I’ve read the original article, and I don’t get it. What is Revkin trying to argue here? I love these “well-thought-out conclusions” … exaggeration is a pitfall. It’s almost as good as Forest Gump saying: My momma always said: lying is bad.
So, yes I get the bad equivalence here; however, this whole article is a mess. And, I’m not yet sure that there is an argument anywhere in here.
jcasey,
I was not attempting to suggest that the post created a false dichotomy. I was stating that the views presented by (what I classify as) global warming denialists and catastrophe environmentalists plays into the notion of a false dichotomy and that is perhaps most destructive aspect of this type of rhetoric (as it leads to an overly-simplified conversation on the topic, something this site identifies as a consiquence of poor media quality.) I was attempting to identify the nature of the false dichotomy that this creates regarding this issue. An individual can fully accept the current temperature trends and recognize global warming, while being unsure as to how related it is to human activities (as an example.)

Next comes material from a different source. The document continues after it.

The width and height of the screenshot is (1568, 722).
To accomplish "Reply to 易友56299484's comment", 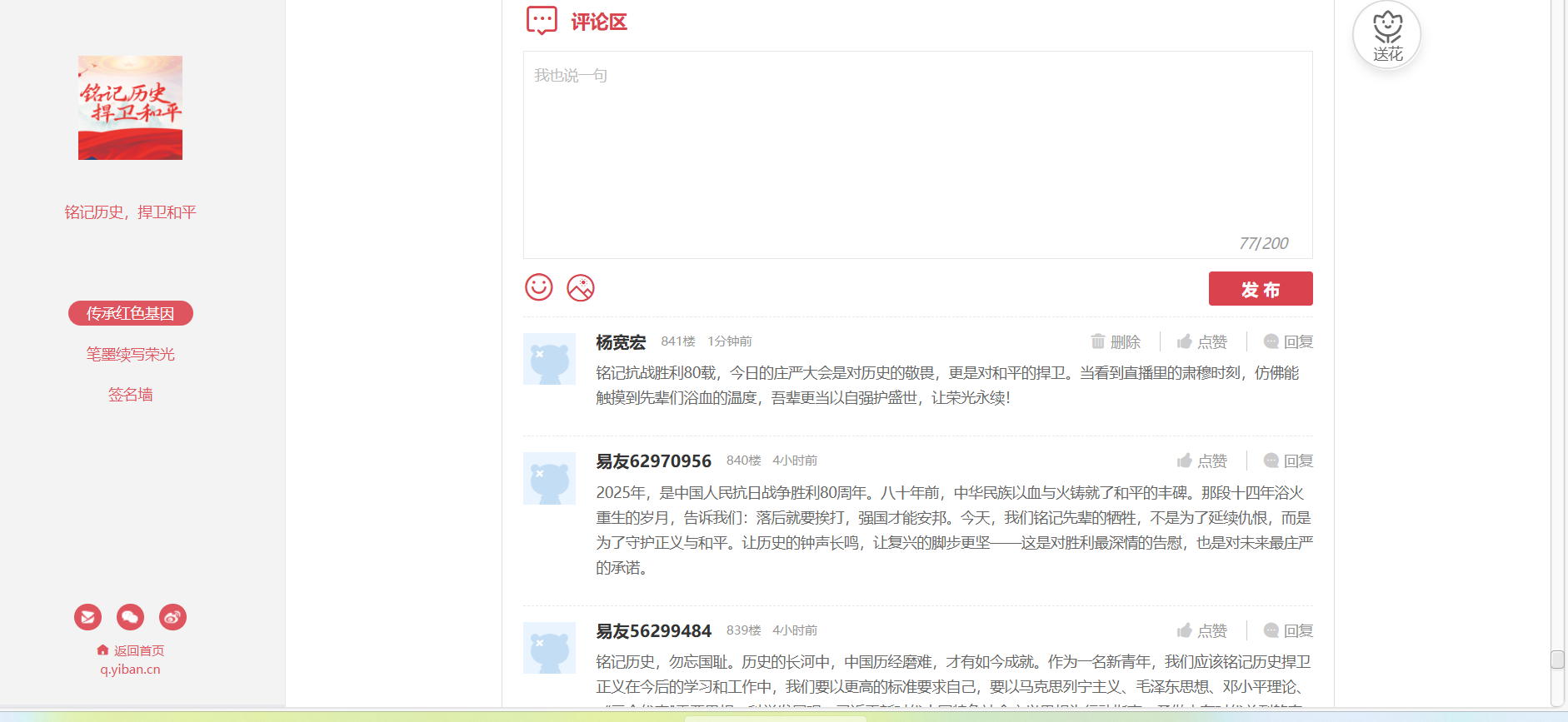I will pyautogui.click(x=1288, y=630).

And no, I am in no way trying to defend George Will. Al Gores statements in no way justify his ignorance, just as you pointed out the exaggerations apparent in Al Gore’s approach, and I’m sure you don’t excuse those as a nessesary evil on behalf of environmentalism.
Andrew,
That’s not a false dichotomy in the sense one uses it in logic. It seems to be two opposing views each of which are false. Now I might point out that it’s not, as was the point of the post, Al Gore on the one end and George Will on the other. George Will is a global warming denialist–one who stakes his claim either on the work of science fiction authors (I’m not making this up) or his own incorrect interpretation of the data. His view, by any reasonable measure, is an absolutely silly one that has no business being published in a major newspaper. Al Gore on the other hand, and this is the point of the post, was shown to be guilty of asserting a stronger causal connection than the scientists in question were comfortable with. They didn’t, in fact, deny such a connection exists, they were merely uncomfortable with his version of it. That makes him wrong about a minor point. That people cannot distinguish a minor error such as that from a complete fabrication such as Will’s is the fault of Will and the people who publish such nonsense.